Saturday, April 22, 2017

Review of The Road to Guilford Courthouse by John Buchanan

Author:  John Buchanan.
Title:  The Road to Guilford Courthouse:  The American Revolution in the Carolinas.
Publisher:  John Wiley & Sons.
Copyright:  1997.
Pages:  452.
Price:  $19.95 (US).

Overview and Impressions:

This book took a while to read.  The author packed lots of information into few pages. 

The Road to Guilford Courthouse covers the American Revolution in the Carolinas starting in Charleston, South Carolina and ending with General Greene's defeat at Guilford Courthouse.  That paved the while for General Cornwallis's surrender at Yorktown.  Cornwallis took the cream of his army through the Caolinas chasing after General Morgan's irregulars and General Greene's Continentals.  Corwallis destroyed his army in the process.  Thus, setting the stage for the British loss of her thirteen colonies.


Tuesday, April 18, 2017

Mid-April 2017 reading....

Here's a section of books that I'm reading....

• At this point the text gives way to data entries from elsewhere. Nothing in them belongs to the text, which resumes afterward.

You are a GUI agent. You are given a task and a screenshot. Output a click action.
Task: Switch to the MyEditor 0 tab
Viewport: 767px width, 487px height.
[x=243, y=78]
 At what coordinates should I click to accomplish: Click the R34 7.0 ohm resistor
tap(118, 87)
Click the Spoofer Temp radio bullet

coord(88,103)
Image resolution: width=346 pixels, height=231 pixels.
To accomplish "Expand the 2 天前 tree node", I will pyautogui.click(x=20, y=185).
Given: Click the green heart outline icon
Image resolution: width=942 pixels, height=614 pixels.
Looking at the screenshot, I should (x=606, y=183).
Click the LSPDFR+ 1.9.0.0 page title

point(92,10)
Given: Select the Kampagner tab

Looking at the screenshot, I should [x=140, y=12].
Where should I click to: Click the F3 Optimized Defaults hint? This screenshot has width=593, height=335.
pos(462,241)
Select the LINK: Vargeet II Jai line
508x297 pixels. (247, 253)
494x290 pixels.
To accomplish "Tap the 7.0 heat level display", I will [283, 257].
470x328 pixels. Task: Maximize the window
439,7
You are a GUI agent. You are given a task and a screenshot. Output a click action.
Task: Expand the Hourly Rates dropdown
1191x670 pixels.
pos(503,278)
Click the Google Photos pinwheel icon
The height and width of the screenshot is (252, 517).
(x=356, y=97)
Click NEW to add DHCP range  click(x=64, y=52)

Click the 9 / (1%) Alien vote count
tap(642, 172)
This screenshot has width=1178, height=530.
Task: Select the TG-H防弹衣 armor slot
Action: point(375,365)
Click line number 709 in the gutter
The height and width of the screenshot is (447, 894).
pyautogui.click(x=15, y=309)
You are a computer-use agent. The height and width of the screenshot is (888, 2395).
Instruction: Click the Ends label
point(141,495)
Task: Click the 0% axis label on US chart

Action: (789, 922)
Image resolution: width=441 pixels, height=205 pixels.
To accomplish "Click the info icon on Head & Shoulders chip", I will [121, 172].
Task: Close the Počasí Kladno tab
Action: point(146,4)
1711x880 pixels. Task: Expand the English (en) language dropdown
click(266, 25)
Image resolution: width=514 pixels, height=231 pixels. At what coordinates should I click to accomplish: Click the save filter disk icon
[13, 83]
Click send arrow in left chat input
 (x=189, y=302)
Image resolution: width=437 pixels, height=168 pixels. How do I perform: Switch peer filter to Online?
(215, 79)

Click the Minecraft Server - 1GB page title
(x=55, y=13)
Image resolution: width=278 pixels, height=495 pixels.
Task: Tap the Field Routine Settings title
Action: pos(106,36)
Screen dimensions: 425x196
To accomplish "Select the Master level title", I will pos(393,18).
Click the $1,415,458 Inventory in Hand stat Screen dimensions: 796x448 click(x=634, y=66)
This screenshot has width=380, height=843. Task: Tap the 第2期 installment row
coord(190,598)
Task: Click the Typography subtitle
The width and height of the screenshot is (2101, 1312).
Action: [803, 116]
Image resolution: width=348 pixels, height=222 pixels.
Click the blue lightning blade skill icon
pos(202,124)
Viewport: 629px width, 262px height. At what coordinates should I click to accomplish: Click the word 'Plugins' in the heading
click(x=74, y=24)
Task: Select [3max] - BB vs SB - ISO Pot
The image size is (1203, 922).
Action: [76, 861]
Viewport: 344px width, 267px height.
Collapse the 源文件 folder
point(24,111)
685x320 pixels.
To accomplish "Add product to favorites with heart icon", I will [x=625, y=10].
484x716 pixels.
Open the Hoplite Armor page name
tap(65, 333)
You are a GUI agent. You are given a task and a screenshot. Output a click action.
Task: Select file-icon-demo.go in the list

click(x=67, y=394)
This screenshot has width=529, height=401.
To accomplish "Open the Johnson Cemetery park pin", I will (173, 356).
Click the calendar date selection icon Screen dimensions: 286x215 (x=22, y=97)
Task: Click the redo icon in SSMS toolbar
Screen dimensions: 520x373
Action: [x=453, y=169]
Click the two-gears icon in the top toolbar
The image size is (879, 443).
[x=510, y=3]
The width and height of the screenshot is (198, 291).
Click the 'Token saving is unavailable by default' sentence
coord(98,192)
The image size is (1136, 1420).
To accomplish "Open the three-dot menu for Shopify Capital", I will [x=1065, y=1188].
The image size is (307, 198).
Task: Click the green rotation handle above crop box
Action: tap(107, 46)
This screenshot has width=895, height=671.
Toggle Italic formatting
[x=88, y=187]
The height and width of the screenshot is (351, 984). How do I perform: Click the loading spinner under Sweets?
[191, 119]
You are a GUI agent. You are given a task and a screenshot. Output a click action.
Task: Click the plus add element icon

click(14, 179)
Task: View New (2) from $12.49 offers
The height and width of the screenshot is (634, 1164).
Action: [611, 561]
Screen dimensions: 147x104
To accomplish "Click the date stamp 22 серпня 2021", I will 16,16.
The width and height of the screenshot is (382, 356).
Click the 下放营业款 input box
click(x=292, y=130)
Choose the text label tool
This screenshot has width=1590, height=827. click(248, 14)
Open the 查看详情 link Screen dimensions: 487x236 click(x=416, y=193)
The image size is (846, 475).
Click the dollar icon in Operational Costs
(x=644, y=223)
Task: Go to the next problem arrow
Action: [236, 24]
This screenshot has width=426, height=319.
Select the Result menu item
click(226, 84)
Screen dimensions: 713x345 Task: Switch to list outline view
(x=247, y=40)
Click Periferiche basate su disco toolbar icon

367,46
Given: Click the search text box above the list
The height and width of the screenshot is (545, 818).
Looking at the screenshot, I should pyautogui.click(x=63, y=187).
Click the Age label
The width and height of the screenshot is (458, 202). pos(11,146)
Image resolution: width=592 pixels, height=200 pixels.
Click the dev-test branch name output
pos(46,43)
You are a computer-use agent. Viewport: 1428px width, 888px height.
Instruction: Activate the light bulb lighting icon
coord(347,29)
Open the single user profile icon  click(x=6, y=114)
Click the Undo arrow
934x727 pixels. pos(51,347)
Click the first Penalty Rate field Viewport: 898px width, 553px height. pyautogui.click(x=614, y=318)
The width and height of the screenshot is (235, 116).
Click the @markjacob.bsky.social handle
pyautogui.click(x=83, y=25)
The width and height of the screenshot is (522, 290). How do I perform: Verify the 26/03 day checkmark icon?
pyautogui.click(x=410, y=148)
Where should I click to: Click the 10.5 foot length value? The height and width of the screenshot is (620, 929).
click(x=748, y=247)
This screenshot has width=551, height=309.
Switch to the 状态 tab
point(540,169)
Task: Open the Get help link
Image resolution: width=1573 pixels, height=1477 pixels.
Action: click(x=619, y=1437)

1)  The Lost Stars:  Shattered Spear by Jack Campbell.  I'm about 2/3 way through this last The Lost Stars novel.  It's been entertaining so far.  I'm curious to see how everything ends next week....

2)  The Road to Guilford Courthouse:  The American Revolution in the Carolinas by Buchanan.  It's hard to remember that the American Revolution was really a civil between loyalist Tories and Patriot Whigs for control of the continent.  Interesting read.  I'm at the point of Cowpens, which I already read about.  It's been a hard read to digest all the information that the author provides, however.

3)  I finished Posiedon's Wake by Alastair Reynolds.  Interesting story about space explorers from Africa coming back home to Earth centuries later...

4)  I also finished The Madness of Alexander the Great:  And the Myth of Military Genius by Gabriel.  See previous blog entry for comprehensive review.

5)  I recently started was Such Men as These:  US Naval Aviators During the Korean War by Sears.  Starts in with Mitcher and his posting on the USS Valley Forge in 1952 in the Sea of Japan.

6)  My final book was Green Mars by Kim Stanley Robinson.  I barely started it before putting it down last Easter....

Thursday, April 6, 2017

Review of The Madness of Alexander the Great: And the Myth of Military Genius by Richard A. Gabriel

Author:  Richard A. Gabriel.
Title:  The Madness of Alexander the Great:  And the Myth of Military Genius.
Publisher:  Pen and Sword.
Copyright:  2015.
Pages:  224.

Overview and Impressions:
I'm no fan of Alexander the Great.  He died like most tyrants drinking himself to death.  According to the author, Alexander had a lot of emotional baggage that eventually unhinged him.  He couldn't trust anyone and saw conspiracies around him.  Alexander only felt relief in combat and wanted a heroic death in place of his miserable existence.

I'll give the author that Alexander was brave and reckless.  However, he didn't plan out his strategies too well.  Once he couldn't conquer the known world, Alexander turned his back on the people that help put him in power.  I could go on....

However, I won't.  The book is interested to think that Alexander the Great suffered from PTSD.  It's a better theory that someone inner city high teacher saying Alexander the Great died from AIDS!